WSP joined the project at an unusually late stage of the planning process as mechanical engineers and as a result the team had a lot of catching up to do but ultimately successfully reached the prescribed targets for the enormous 83 000 m2 project.
The biggest challenge for the mechanical engineers was the heat factor. The glass dome created a greenhouse effect and to deal with it, automatically activated fans which are sensitive to temperature fluctuation, were installed. Three different types of energy saving air-conditioning systems were chosen to meet the varying needs of anchor tenants and smaller shops. With roof top units alone numbering 38, the total capacity of all the units come to around 11.3MW. However, clever forward thinking to enhance energy savings resulted in each restaurant in the food court area being given their own unit regulate.
The entire cooling and heating system is controlled by one operator monitoring, and every unit in the centre is controlled by a sophisticated central building management system (BMS).
Paul Gerard of Flanagan & Gerard believes that it is no longer option not to incorporate sustainable measures into new projects or in the refurbishment of existing shopping centres. In this regard, Mall of the North has set a benchmark and all lessons learnt will influence future retail developments.
According to Peter Bull, global retail business leader for Arup UK, sustainability is very rarely a focus in the retail sector in Africa. “Consumer demand for greater sustainability in retail is a new driver in this market.”

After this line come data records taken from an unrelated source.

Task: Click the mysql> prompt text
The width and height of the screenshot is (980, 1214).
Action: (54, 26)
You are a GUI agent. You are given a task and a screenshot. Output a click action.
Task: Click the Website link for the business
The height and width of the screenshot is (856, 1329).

He continues: “Shoppers want greener products but only a minority are keen to pay significantly extra for them, particularly in this economic climate. The same applies to retailers when they consider their space. Retail developers are therefore interested in any proposal that saves money or is green and cost-neutral. I think of this as a form of cascading sustainability that tends to become diluted the further from the source. So, the greener the target consumer, the greener the centre!”

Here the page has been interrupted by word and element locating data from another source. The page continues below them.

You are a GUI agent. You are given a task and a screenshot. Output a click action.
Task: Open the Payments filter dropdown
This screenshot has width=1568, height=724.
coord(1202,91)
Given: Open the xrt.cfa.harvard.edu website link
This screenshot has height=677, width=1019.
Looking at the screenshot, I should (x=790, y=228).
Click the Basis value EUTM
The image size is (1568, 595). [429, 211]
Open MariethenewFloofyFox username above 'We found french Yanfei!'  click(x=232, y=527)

Bull also says that in some parts of Europe, “legislation, in the form of an obligation to reduce carbon emissions, has driven some significant and impressive technological solutions. In some areas, sheer developer enthusiasm for sustainability has also driven investment. Examples of centres where one or two of these factors have combined are Meydan in Istanbul, MyZeil in Frankfurt and Forum Duisburg, Germany.”
While retail is a sector that has not yet prioritised sustainability in its built environment, the passing of the Carbon Tax bill, the National Response to Climate Change as well as other similar policies may influence developers in South Africa.